The problem for the vegetarian bodybuilder, though, is that in dietary form creatine is found almost exclusively in red meat. That, of course, means that even though it is possible for a vegetarian diet to provide plenty of protein, it is extremely difficult to get enough creatine in your diet to provide any noticeable benefit to your workout. This, then, is one of the places where vegetarians and vegans are best advised to use supplements to fill in the gaps in their diets.

Avoiding Processed Food

 For many vegetarians, there is a risk of assuming that because you don’t eat meat, you are automatically eating more healthfully. With the abundance of highly processed foods out there, that isn’t necessarily so. The fact is that many of our favorite snack foods are loaded with highly processed carbohydrates and refined sugars. While the right kind of carbohydrates is excellent for exercise and bodybuilding – and are usually pretty easy to come by in a vegetarian diet – the wrong kind is, well, wrong.

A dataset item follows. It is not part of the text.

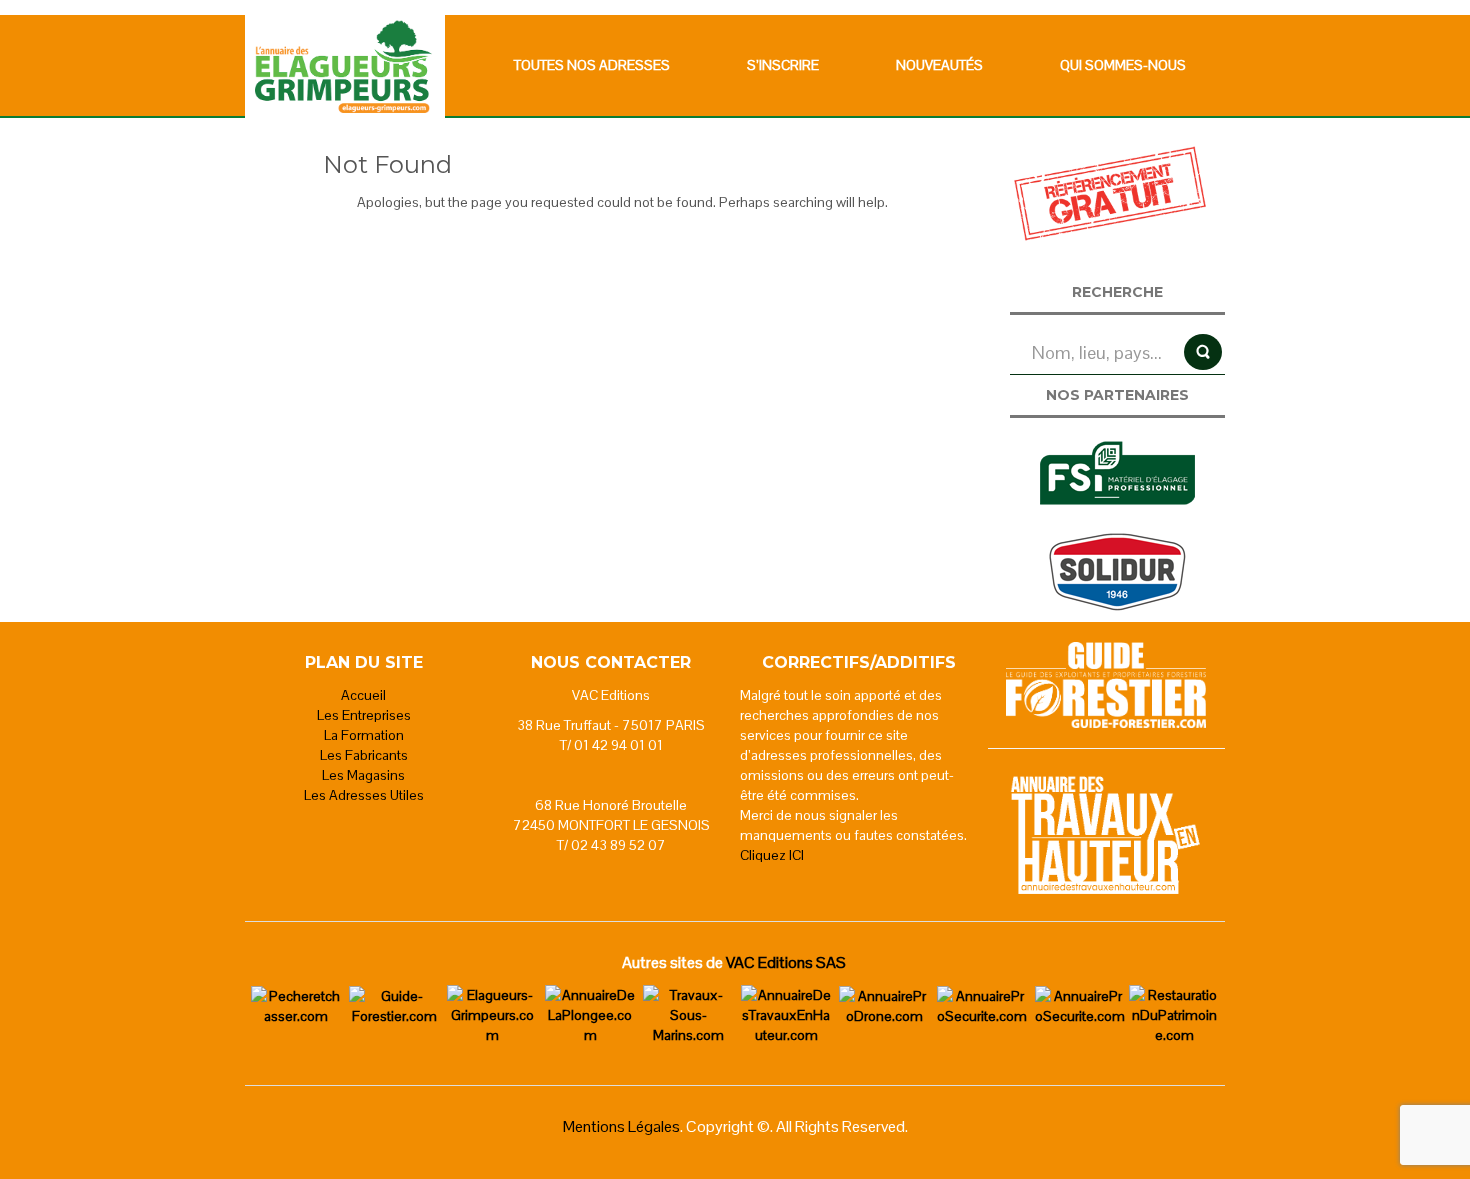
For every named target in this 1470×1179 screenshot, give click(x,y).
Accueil (363, 695)
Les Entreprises (364, 715)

The wrong kind of carbs are more readily turned into fat than into glycogen – what your body uses for fuel during your workout and repair and recovery after. To make matters worse, the wrong kind of carbs are hiding everywhere – whether in your favorite snack foods or in the bread on that otherwise extremely healthful sandwich you had for lunch.

With all that in mind, you should be extremely careful about the kinds of foods you are putting into your body. While many feel that the vegetarian lifestyle is significantly healthier than a diet that includes meat, the fact is that even a careful vegetarian can fall prey to the hidden traps of processed foods.